TEXT EXCERPT =>
-=-=-=-=-
When users or researchers evaluate LLMs, it is crucial to recognize the role of the specific persona being simulated at that moment. Claiming that a language model lacks a certain capability is an inappropriate act of anthropomorphization. It is preferable to assert that the personas, simulated with the assistance of a specific language model, lack a certain capability (even though they should possess it in the real world). Anthropomorphizing human-like simulacra can be a useful shorthand, assisting us in predicting their behavior, in contrast to anthropomorphizing language models themselves [2].

That leads us to the primary focus of this article: To what extent can we effectively employ LLMs to simulate personas characterized by limited cognitive capacities? Certainly, the cognitive abilities of the personas cannot surpass the limitations inherent to the architecture and training data of the model. For instance, models like Ada-002 (by OpenAI) have a ceiling when performing basic arithmetic operations beyond a certain threshold, even if they are quite adept at mimicking mathematics educators. While this upper limit has been extensively investigated and discussed in numerous articles [6], our current interest lies in the opposite question: Are we able to credibly simulate personas that have cognitive abilities considerably below this limit? Can we use LLMs to simulate inabilities that are subtler than, for instance, a persona lacking a calculator as in Fig 1?

The human brain is capable of this simulation, meaning that people can downplay their cognitive abilities. This study tests the hypothesis that LLMs possess similar adaptive capabilities.
-=-=-=-=-
Stored data:

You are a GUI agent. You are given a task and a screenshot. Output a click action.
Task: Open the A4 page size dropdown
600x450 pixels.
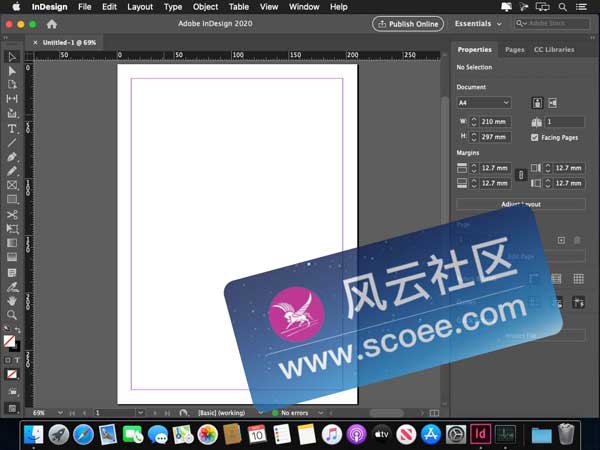(x=483, y=103)
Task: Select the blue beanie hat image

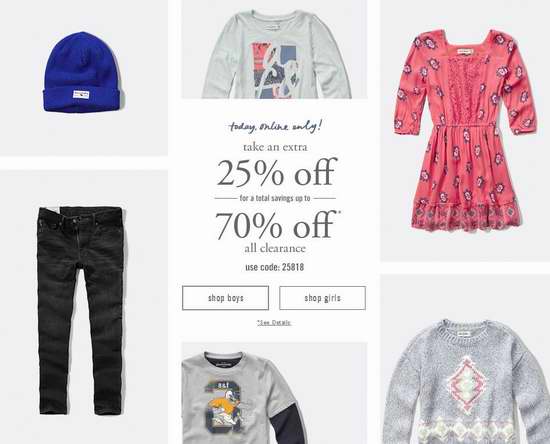Action: [x=84, y=72]
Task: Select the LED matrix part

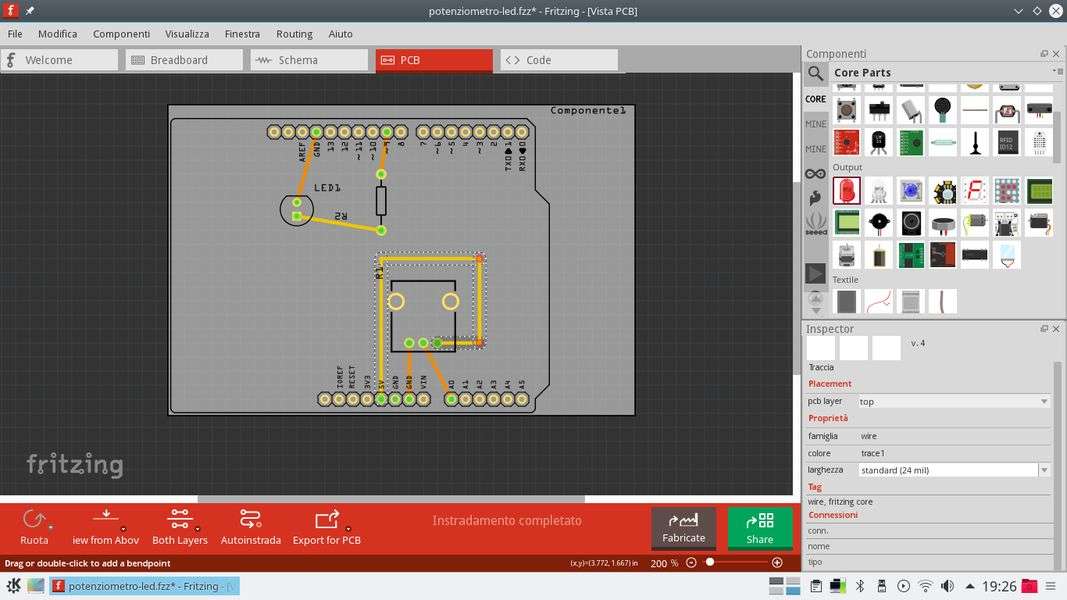Action: [1007, 190]
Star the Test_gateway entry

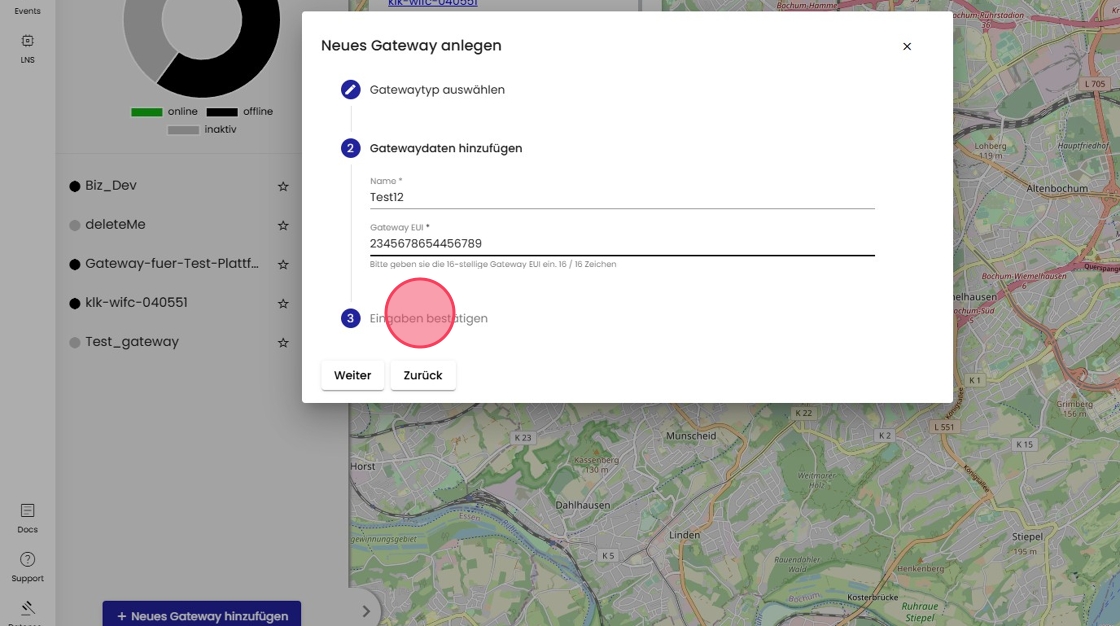[x=283, y=343]
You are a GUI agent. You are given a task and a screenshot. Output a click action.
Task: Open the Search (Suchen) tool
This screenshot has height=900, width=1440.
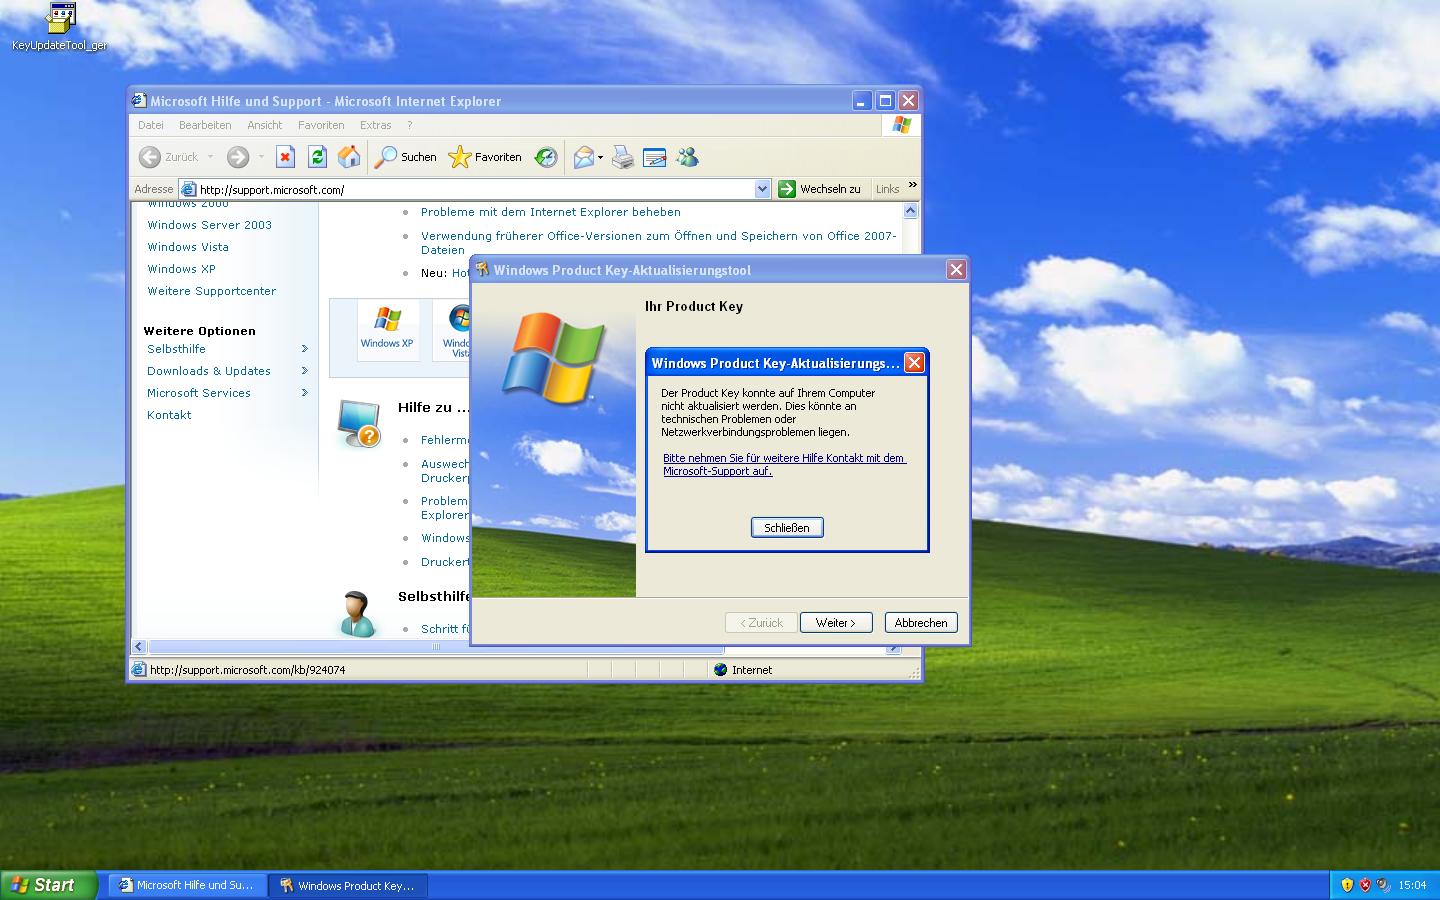coord(406,157)
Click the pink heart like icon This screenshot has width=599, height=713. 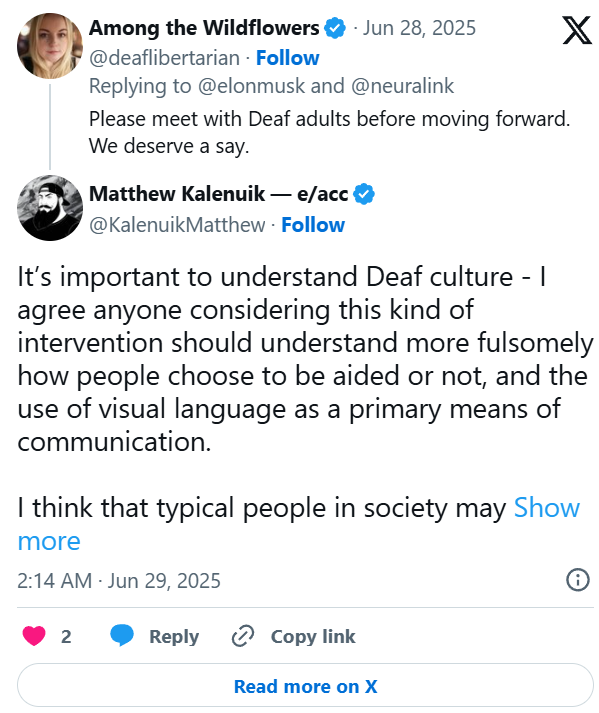[x=34, y=636]
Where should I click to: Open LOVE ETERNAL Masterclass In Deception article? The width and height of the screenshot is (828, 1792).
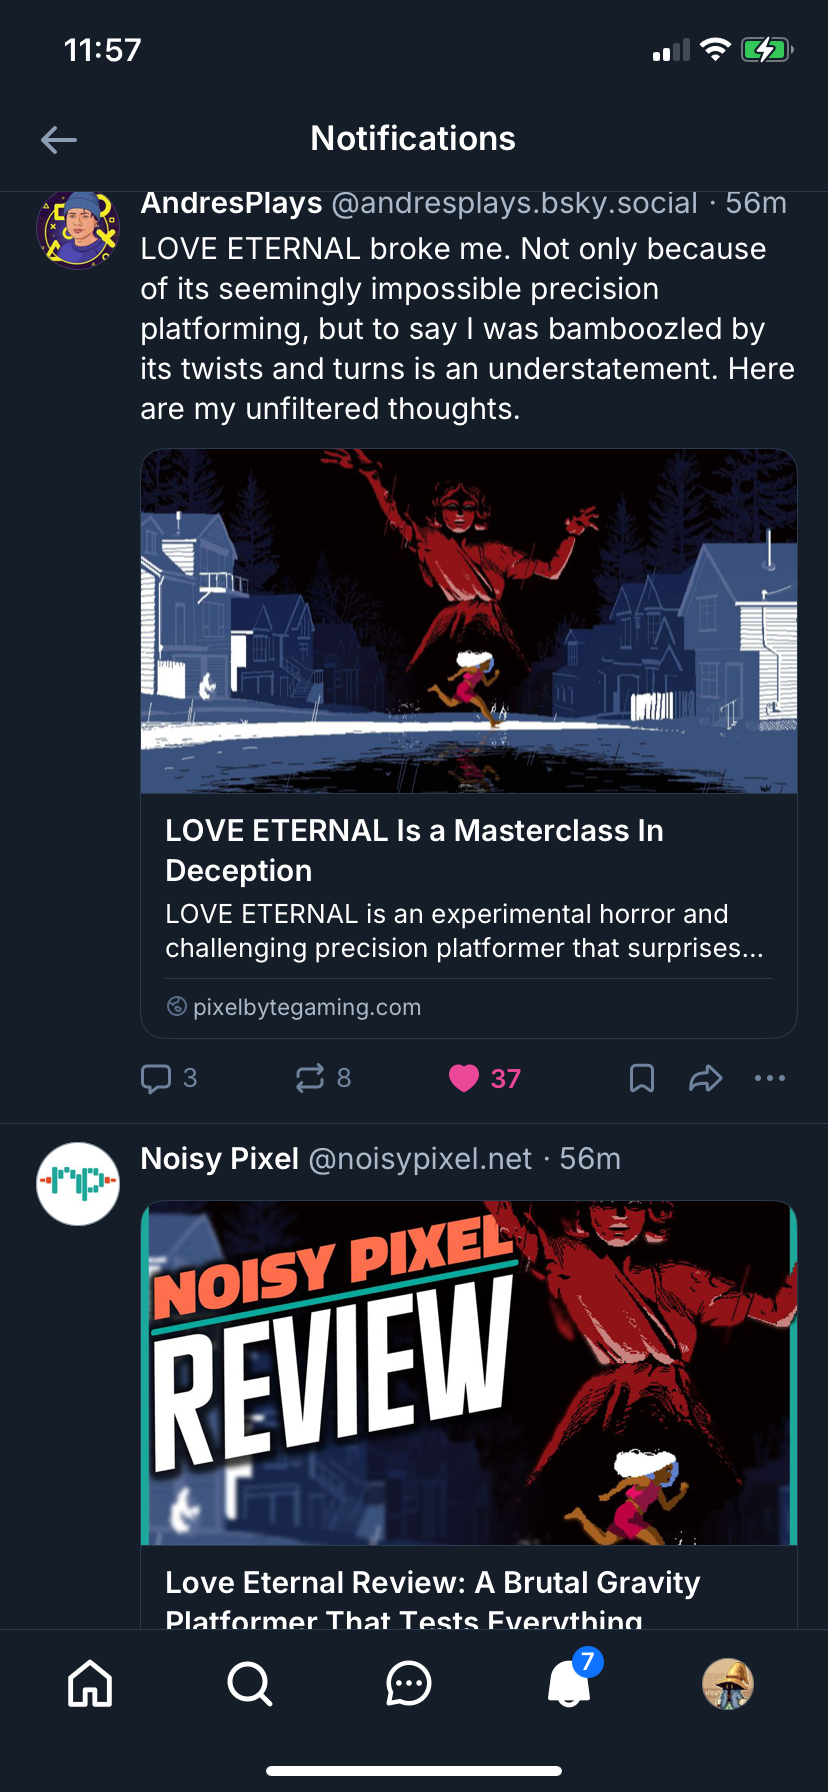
-=-=-=-=-
DESCRIPTION OF THE TASK => Please retype, word for word, the part of the excerpt on simulating personas with LLMs that opens with the words "The human brain" and closes with "similar adaptive capabilities.".

OUTPUT OF THE EXERCISE =>
The human brain is capable of this simulation, meaning that people can downplay their cognitive abilities. This study tests the hypothesis that LLMs possess similar adaptive capabilities.